In our 24-hour society, sleep is increasingly seen as an optional extra. For instance, those ‘hardworking people’ we keep hearing about surely don’t have the time to snooze away their lives. When they’re not working, they ought to be out drinking beer or playing bingo, which is not easily done in bed – even with the assistance of two fat ladies.

As for those too young to work, tender age is no excuse to laze around! Significantly, the Government is considering plans to extend the school day, which could mean introducing the early morning starts practiced by many secondary schools in America.

British teenagers won’t like the sound of that – but it wouldn’t do them any harm, would it?

Actually, it might. As Jan Hoffman explains in the New York Times, sleep serves an important educational purpose:

“Many researchers say that quality sleep directly affects learning because people store new facts during deep-sleep cycles. During the rapid-eye-movement phases, the brain is wildly active, sorting and categorizing the day’s data. The more sleep a teenager gets, the better the information is absorbed.

“‘Without enough sleep,’ said Jessica Payne, a sleep researcher and assistant professor of psychology at the University of Notre Dame, ‘teenagers are losing the ability not only to solidify information but to transform and restructure it, extracting inferences and insights into problems.’”

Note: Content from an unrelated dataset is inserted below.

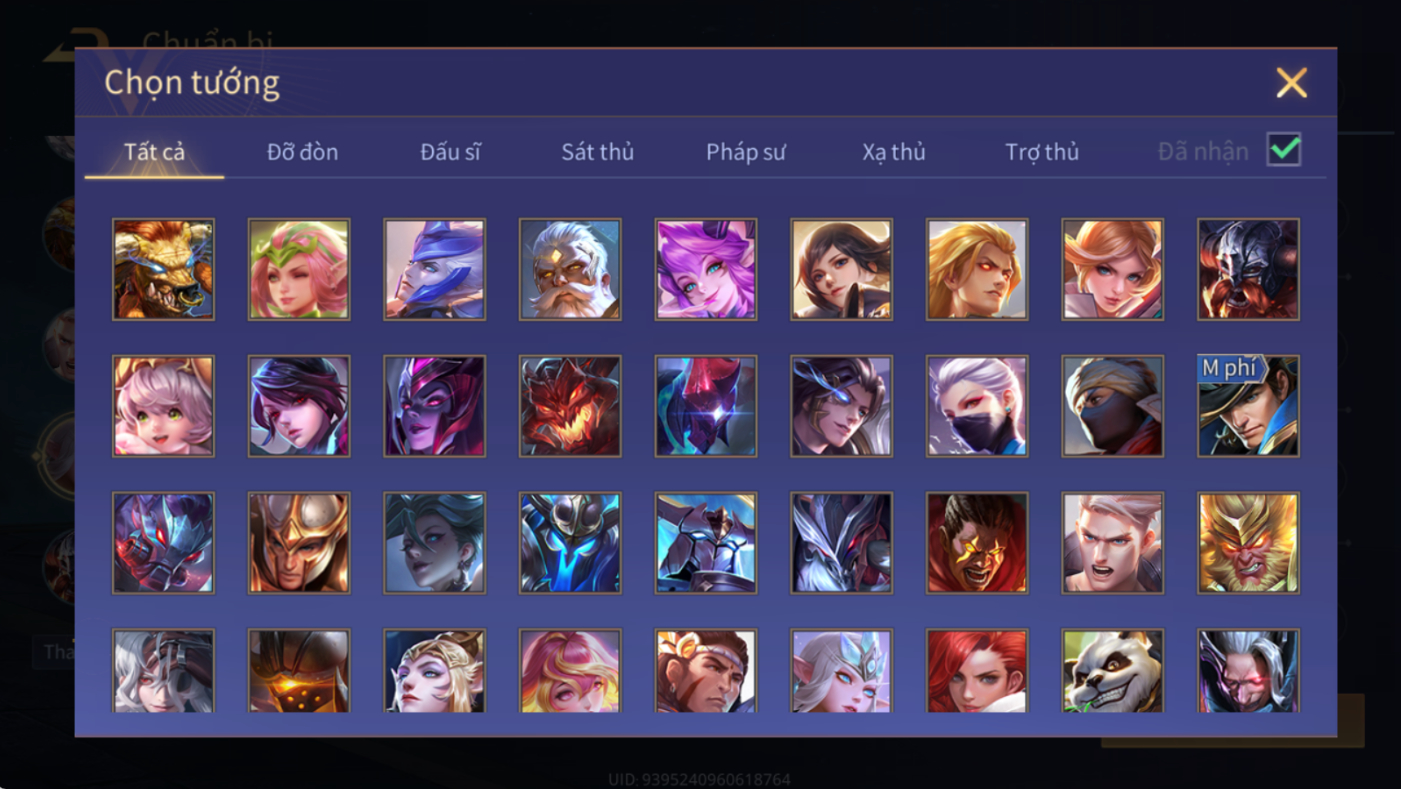Choose the white-bearded old man hero
Viewport: 1401px width, 789px height.
coord(570,270)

Getting enough sleep is associated with other positive outcomes for young people:

“…teenagers who regularly sleep eight to nine hours a night learn better and are less likely to be tardy, get in fights or sustain athletic injuries. Sleeping well can also help moderate their tendency toward impulsive or risky decision-making.”

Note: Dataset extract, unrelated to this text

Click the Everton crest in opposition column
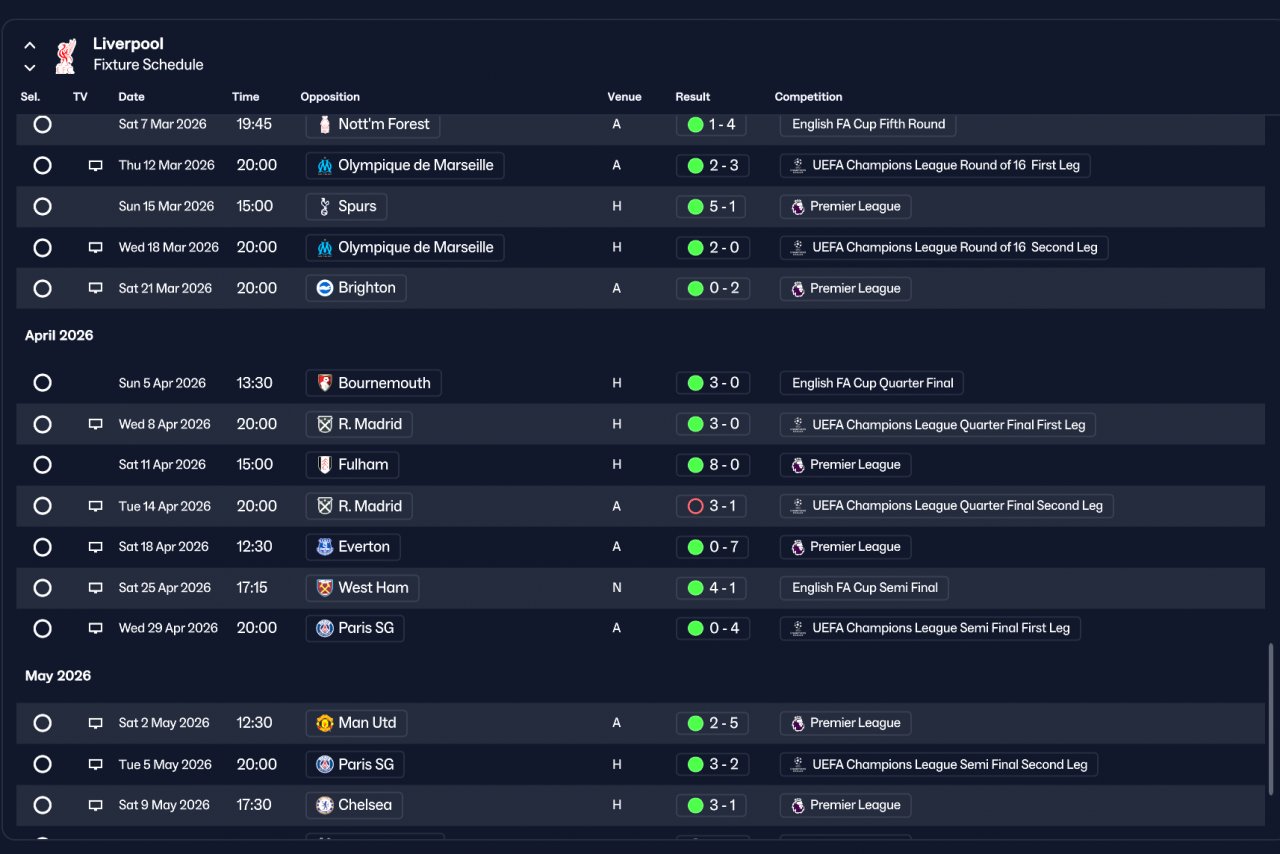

Well, OK, if sleep is so important, then the acne-ridden horrors shouldn’t stay up so late, should they? Maybe not, but there is a physiological explanation for the night owl tendencies of the average adolescent:

“During puberty, teenagers have a later release of the ‘sleep’ hormone melatonin, which means they tend not to feel drowsy until around 11 p.m. That inclination can be further delayed by the stimulating blue light from electronic devices, which tricks the brain into sensing wakeful daylight, slowing the release of melatonin and the onset of sleep.”

For all these reasons, there’s a respectable argument to be made for a later start to the school day. According to Hoffman, American schools that have experimented with later starts saw improvements to educational and mental health outcomes among pupils.

In a British context, where early starts are the exception not the rule, the lesson should be not to repeat America’s mistake. If there is a case for extended school hours, then there’s plenty of room at the other end of the day.

There’s a wider lesson to be learned too – which is about educational reform. Conservatives should be proud of the progress that Michael Gove and his colleagues have made in restoring standards to our schools. Arguably, more has been achieved in the last four years than in the eighteen years under Margaret Thatcher and John Major. And yet while traditional values are of huge importance to education, we shouldn’t overlook the insights that can come from the latest research.

As always, conservatives must look to the future for inspiration as well as the past.